Imagery, when used correctly, can be a powerful tool that gives a story a unique feeling. It sets the stage and gives readers an idea of the setting and how it affects the outcome of the story. In the introduction of this tale, the narrator approaches the house of a long-time friend, Roderick Usher, and feels a sense of insufferable gloom. The windows appear vacant and eye-like, and the narrator observes the rank edges and the black and lurid tarn, in which he sees the reflection of the house. Later, he says, When I again uplifted my eyes to the house itself, from its image in the pool, there grew a strange fancy.”
Although the narrator tried to view everything he sees in a rational manner, upon seeing the house and its surroundings, he has a sense of superstition. He goes on to say that, about the whole mansion and domain there hung an atmosphere peculiar to themselves and their immediate vicinity” (Poe 1377).
This statement indicates that perhaps the house does indeed have supernatural characteristics. The narrator also notices the fungi on the walls and the poor structure of the house and suggests that something possibly supernatural is holding the house intact, otherwise it would have fallen to the ground long ago. The setting is shown to be the house itself and all of these quotations cement the fact that Poe used various gloomy descriptions to get across the total evil that encompasses the house. Death is apparent and is in the air” because the house is ghostly and everything involving the Mathusalehistic (Bible) house. Setting cannot just be quarantined by itself when analyzing a story because many details make up the overall setting. The setting is not limited to concrete objects and places but a feeling can also be the inner setting of the story.
In The Fall of the House of Usher,” several great aspects of the setting are explored, including death, the supernatural, and evil.

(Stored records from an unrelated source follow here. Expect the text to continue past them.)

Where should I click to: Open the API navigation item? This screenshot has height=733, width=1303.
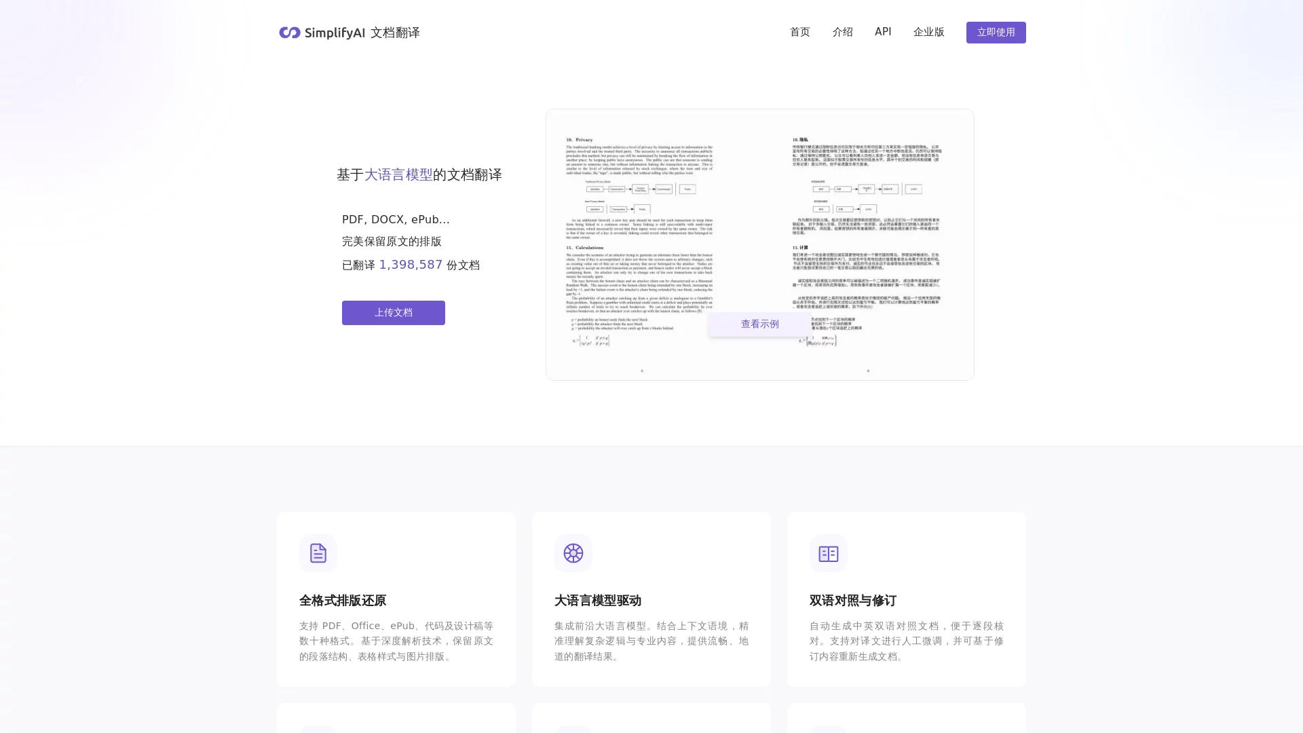click(x=883, y=32)
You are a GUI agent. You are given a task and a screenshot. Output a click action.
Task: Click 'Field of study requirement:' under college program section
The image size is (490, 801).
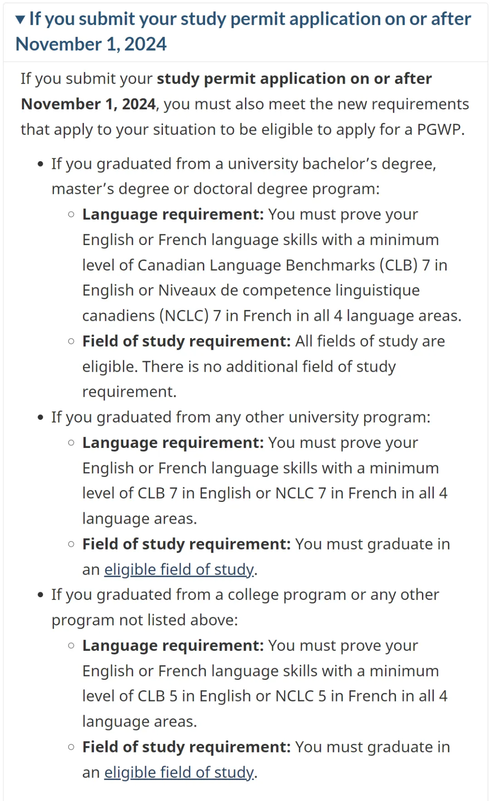pyautogui.click(x=186, y=747)
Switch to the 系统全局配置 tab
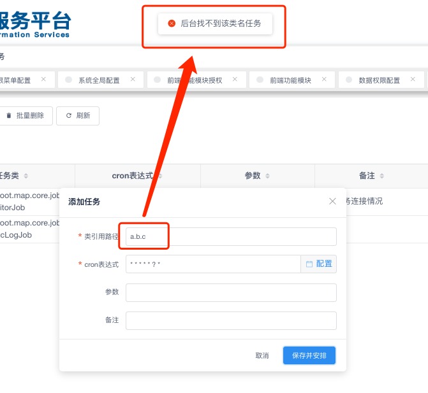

The story depicts an increase of negativity in the atmosphere, leading to a sense of great evil and ultimately resulting in the death of Roderick Usher. This atmosphere creates a living nightmare for Roderick, one that he cannot escape alive. Interestingly, death is not considered a bad occurrence in this story, especially for Usher, who sees it as his only means of escape and freedom. In the end, Lady Madeline seeks revenge on Roderick, but she does not realize that he welcomes death.
Usher preferred death to the hellish prison his life had become. In the fall of Usher, he finally found peace and freedom. Poe uses death and evil as the main non-concrete setting of the story. The story revolves around this feeling of death and it becomes a major setting.
The setting of any story greatly influences what the reader is supposed to perceive from what will happen and what is actually happening. In the story The Fall of the House of Usher,” Poe uses imagery to give the reader a sense of the total evil of the house. The mood for the story can be seen rather early on and is intended to get the reader in the right frame of mind for what is about to happen. Poe also uses a thought or feeling as a setting, incorporating evil and death into the story, which becomes its main theme: “I shall perish, I must perish in this deplorable folly.”
I feel that I must abandon life and reason together in my struggles with some fatal demon of fears” (Poe 1378-1379).